Forecasters at UCLA’s Anderson School see slow, sluggish growth and high unemployment as the U.S. economy recovers from a recession.
For about a year, the buzzword among the UCLA economists has been “balance-sheet recession.” People and businesses have applied self-discipline to fix their “balance sheets.” Consumers are doing the same by saving money and paying down debt.
"Although it’s perfectly right for the individual consumer, it’s not great for the economy," says forecaster David Shulman. Shulman says businesses are hesitant to hire lots of people, and he knows exactly why.
"Just take a look at the amount of uncertainty coming out of Washington," says Shulman. "It is very, very hard to plan if you don’t know what your tax rate is, you don’t know what health insurance is gonna be, you don’t know what energy is going to be. And you really don’t know how all this financial regulation is going to play out." So, Shulman says, the nationwide unemployment rate will hover above 9.5 percent for another year.

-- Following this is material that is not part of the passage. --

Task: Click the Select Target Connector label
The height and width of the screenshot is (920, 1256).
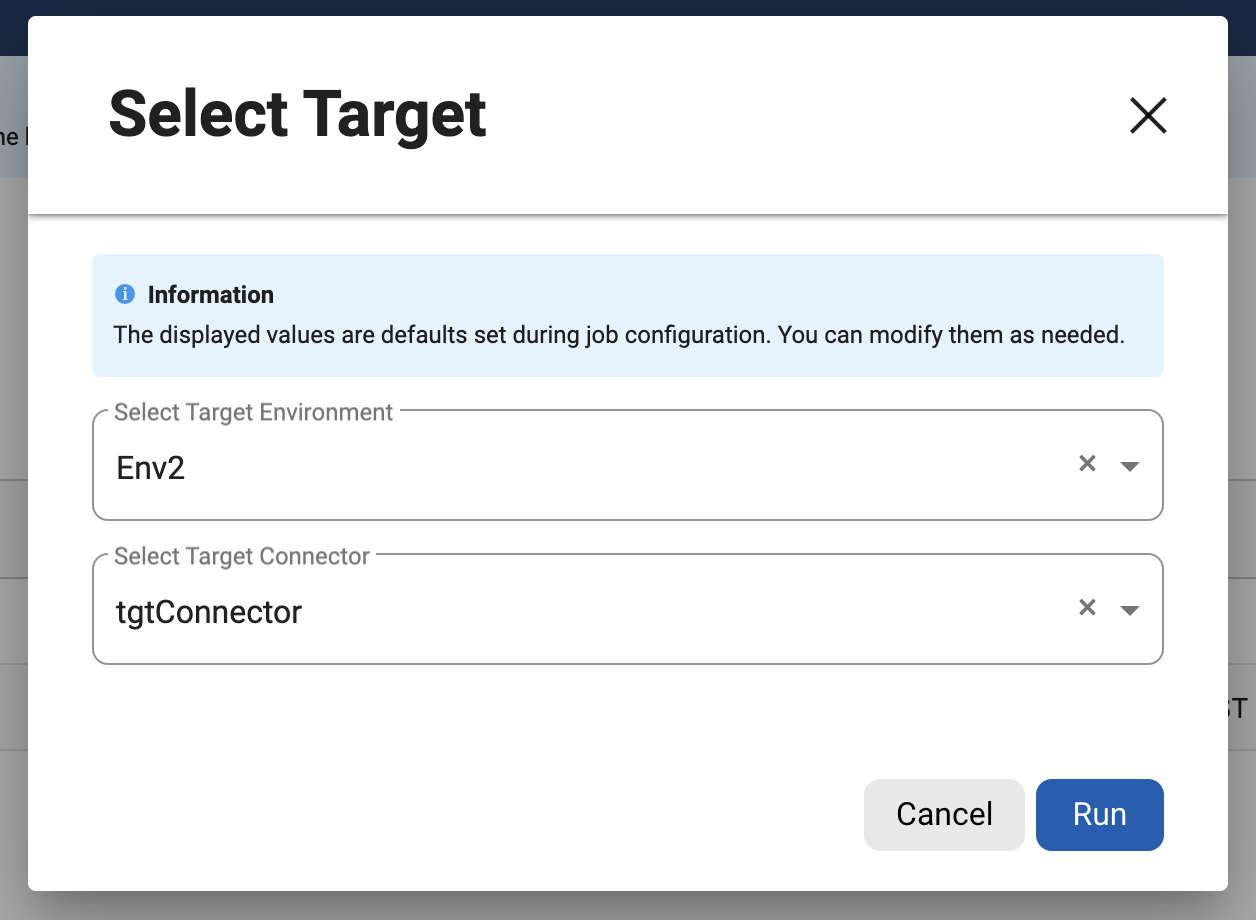Action: [242, 556]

Even though they’re not hiring, he says, businesses are starting to buy new equipment. "You don’t have to pay a health insurance premium for a computer."
The Anderson forecast indicates that in California, the unemployment rate is peaking now at just above 12.5 percent, but it won’t fall below 10 percent for another two years. Despite that, senior economist Jerry Nickelsburg maintains that the Golden State’s economy is growing."In many ways, it doesn’t feel like it’s growing."
But really, it is, thanks to international trade that’s got the state’s seaports and airports humming again. "And so we’re seeing increased employment in trucking and warehousing and logistics, many of the terminals at Port of Los Angeles, and Port of Long Beach have announced they’re gonna add another shift."
On the same day as the quarterly forecast, good news arrived for the Southland’s economy. Korean automaker Hyundai announced plans to double the size of its North American headquarters building in Fountain Valley – and to double the number of employees there to 1,400.